On the other hand, Ability + Skill pairs can save everyone a lot of time, if use correctly.

(Skill/ Abilities) Strength (2) Intelligence (3) Charisma (-1)
Academics (2) Shouting a tale to a crowd Recalling facts Telling an entrancing story
Deceit (1) Threatening someone Conceiving of a devious lie Looking remorseful
Survival (3) Sleeping in the cold Navigation Convincing someone they will live

This chart shows only 3 Attributes, with 3 Abilities, but with only 6 stats written down, we have distinguished 9 different abilities, each of which could have their own rating, and a clear reason why. Now 'shouting a tale to a crowd' may not come up very often, but this misses the point - any time a character does something they've never done before, and which nobody could have guessed they would do, we still get a good measure of their overall ability to do that thing in a way that makes sense. It makes sense that this person can spin a good tale and navigate, but cannot make fake apologies or tell very good stories.

Consider the DM

Many games have no systems for the DM. This seems like freedom, but it creates a lot of responsibility.
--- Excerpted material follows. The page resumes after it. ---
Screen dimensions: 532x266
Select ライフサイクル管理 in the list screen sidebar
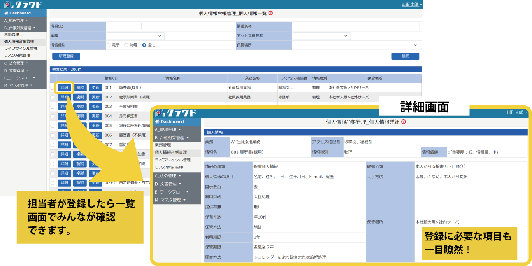click(21, 48)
This is a good time to return to the genre and for more inputs and outputs. What do the enemies want? The DM will never gain XP for killing players, but an enemy's 'win' might turn into another encounter, a problematic situation for the players, or might be a good time to reveal an enemy's hidden base.

Having some rules (or at last procedures) for the DM can really help, especially if the system seems like it could answer the question 'what the hell do I do now?'.

Reduce, Reuse, Recycle

Reusing rules reduces mechanics, and all mechanics are bad, therefore recycling is good.

If your cowboys game needs rules for chases on horseback, do the quick-fire rules cover the same thing? Could you count 'jammed gun', as 'bucked off', or something, then pull them all into a single system with different applications?

If the dead-space pirates need a system for asking questions on the streets, can you re-use the system for scavenging wreckages, and just plug in different stats?

Recycled rules don't have to call upon the same rule explicitly - they may simply use the same patterns repeatedly. Suppose you've made specialist rules for crafting poisons, chatting to courtiers, and finding traps in dungeons, then you have three irritating little thorns in your system. But if commonalities between them can help suggest more unified systems. Each one of these activities may come in steps, and reveal clues - perhaps traps will yield information to be given to the players slowly, such as 'this room has some suspicious disturbances around the floor in the centre'. Poison may not seem to fit this mould, but perhaps poison-rolls can involve less poison-brewing, and more steps for the PC to discover how to slip the brew into the target's food. And of course, a failed roll to find traps results in springing a trap, but what about the poisons and courtiers? Well, they could add their own dangers, so a failed roll means the PC gets some bad outcome. Or they could become threatening, so the GM informs the player that some unknown danger looms, and gives them the chance to give up...or to make one last roll.

Crafting these little patterns in the rules presents a serious hazard - the 'uncanny valley'. If players read that rules A, and B start with steps '1, 2, and 3', then everything which looks similar must follow the same pattern. If hunting for clues during a murder investigation suddenly presents rules '1, 3, Gamma', this won't just shock people, but irritate them.

These little similarities mean players never have to feel surprised by the rules. They can skim the book, find specialized rules for spreading disgusting rumours about nobles among the peasants, and instantly think 'yea, okay - that makes sense', because they remember the core of the idea. And similarly, you're going to stop reading this, and forget these last few paragraphs. But hopefully you'll still feel the core of the idea, that 'all rules are bad'.